__Task brief__
Please rewrite the listing below, swapping each "The image size is" for "Screen size:" and leaving everything else unchanged.

Dataset records
#####

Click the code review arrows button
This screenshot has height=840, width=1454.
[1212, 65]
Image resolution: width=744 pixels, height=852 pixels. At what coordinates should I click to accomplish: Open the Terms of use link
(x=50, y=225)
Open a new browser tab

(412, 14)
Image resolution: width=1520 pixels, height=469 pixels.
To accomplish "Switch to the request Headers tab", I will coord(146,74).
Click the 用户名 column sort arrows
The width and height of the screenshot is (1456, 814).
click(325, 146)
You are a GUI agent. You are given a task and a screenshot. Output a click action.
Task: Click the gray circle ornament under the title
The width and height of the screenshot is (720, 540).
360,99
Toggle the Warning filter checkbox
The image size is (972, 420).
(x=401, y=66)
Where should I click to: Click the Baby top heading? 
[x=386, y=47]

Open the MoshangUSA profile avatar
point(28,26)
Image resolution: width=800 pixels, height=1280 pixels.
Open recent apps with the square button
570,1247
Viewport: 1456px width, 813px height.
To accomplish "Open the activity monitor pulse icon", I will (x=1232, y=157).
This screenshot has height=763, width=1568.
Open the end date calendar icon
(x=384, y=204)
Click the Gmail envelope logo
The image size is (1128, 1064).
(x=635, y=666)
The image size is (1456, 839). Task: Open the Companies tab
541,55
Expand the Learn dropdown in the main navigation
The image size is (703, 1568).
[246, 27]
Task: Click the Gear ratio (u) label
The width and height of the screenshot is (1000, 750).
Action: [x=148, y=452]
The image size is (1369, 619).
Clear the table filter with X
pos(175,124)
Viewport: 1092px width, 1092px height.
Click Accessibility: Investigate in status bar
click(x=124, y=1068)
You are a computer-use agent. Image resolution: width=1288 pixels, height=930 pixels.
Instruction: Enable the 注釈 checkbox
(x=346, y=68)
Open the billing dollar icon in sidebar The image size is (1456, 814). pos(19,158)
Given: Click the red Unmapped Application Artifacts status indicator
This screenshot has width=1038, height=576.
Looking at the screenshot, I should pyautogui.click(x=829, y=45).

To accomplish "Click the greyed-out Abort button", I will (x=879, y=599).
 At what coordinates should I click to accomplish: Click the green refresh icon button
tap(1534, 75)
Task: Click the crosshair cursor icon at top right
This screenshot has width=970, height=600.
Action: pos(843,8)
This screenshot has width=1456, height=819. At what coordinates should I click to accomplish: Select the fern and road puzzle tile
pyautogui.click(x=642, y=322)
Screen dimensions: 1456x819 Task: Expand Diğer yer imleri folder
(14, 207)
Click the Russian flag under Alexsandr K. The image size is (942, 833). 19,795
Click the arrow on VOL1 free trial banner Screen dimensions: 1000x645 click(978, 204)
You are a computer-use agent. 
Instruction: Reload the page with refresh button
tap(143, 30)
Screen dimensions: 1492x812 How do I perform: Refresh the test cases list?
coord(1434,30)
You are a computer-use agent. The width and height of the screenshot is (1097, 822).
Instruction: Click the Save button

#####

__The result__
Click the code review arrows button
This screenshot has height=840, width=1454.
[1212, 65]
Image resolution: width=744 pixels, height=852 pixels. At what coordinates should I click to accomplish: Open the Terms of use link
(x=50, y=225)
Open a new browser tab

(412, 14)
Image resolution: width=1520 pixels, height=469 pixels.
To accomplish "Switch to the request Headers tab", I will coord(146,74).
Click the 用户名 column sort arrows
The width and height of the screenshot is (1456, 814).
click(325, 146)
You are a GUI agent. You are given a task and a screenshot. Output a click action.
Task: Click the gray circle ornament under the title
The width and height of the screenshot is (720, 540).
360,99
Toggle the Warning filter checkbox
Screen size: (972, 420).
(x=401, y=66)
Where should I click to: Click the Baby top heading? 
[x=386, y=47]

Open the MoshangUSA profile avatar
point(28,26)
Image resolution: width=800 pixels, height=1280 pixels.
Open recent apps with the square button
570,1247
Viewport: 1456px width, 813px height.
To accomplish "Open the activity monitor pulse icon", I will (x=1232, y=157).
This screenshot has height=763, width=1568.
Open the end date calendar icon
(x=384, y=204)
Click the Gmail envelope logo
Screen size: (1128, 1064).
(x=635, y=666)
Screen size: (1456, 839). Task: Open the Companies tab
541,55
Expand the Learn dropdown in the main navigation
Screen size: (703, 1568).
[246, 27]
Task: Click the Gear ratio (u) label
The width and height of the screenshot is (1000, 750).
Action: [x=148, y=452]
Screen size: (1369, 619).
Clear the table filter with X
pos(175,124)
Viewport: 1092px width, 1092px height.
Click Accessibility: Investigate in status bar
click(x=124, y=1068)
You are a computer-use agent. Image resolution: width=1288 pixels, height=930 pixels.
Instruction: Enable the 注釈 checkbox
(x=346, y=68)
Open the billing dollar icon in sidebar Screen size: (1456, 814). pos(19,158)
Given: Click the red Unmapped Application Artifacts status indicator
This screenshot has width=1038, height=576.
Looking at the screenshot, I should pyautogui.click(x=829, y=45).

To accomplish "Click the greyed-out Abort button", I will (x=879, y=599).
 At what coordinates should I click to accomplish: Click the green refresh icon button
tap(1534, 75)
Task: Click the crosshair cursor icon at top right
This screenshot has width=970, height=600.
Action: pos(843,8)
This screenshot has width=1456, height=819. At what coordinates should I click to accomplish: Select the fern and road puzzle tile
pyautogui.click(x=642, y=322)
Screen dimensions: 1456x819 Task: Expand Diğer yer imleri folder
(14, 207)
Click the Russian flag under Alexsandr K. Screen size: (942, 833). 19,795
Click the arrow on VOL1 free trial banner Screen dimensions: 1000x645 click(978, 204)
You are a computer-use agent. 
Instruction: Reload the page with refresh button
tap(143, 30)
Screen dimensions: 1492x812 How do I perform: Refresh the test cases list?
coord(1434,30)
You are a computer-use agent. The width and height of the screenshot is (1097, 822).
Instruction: Click the Save button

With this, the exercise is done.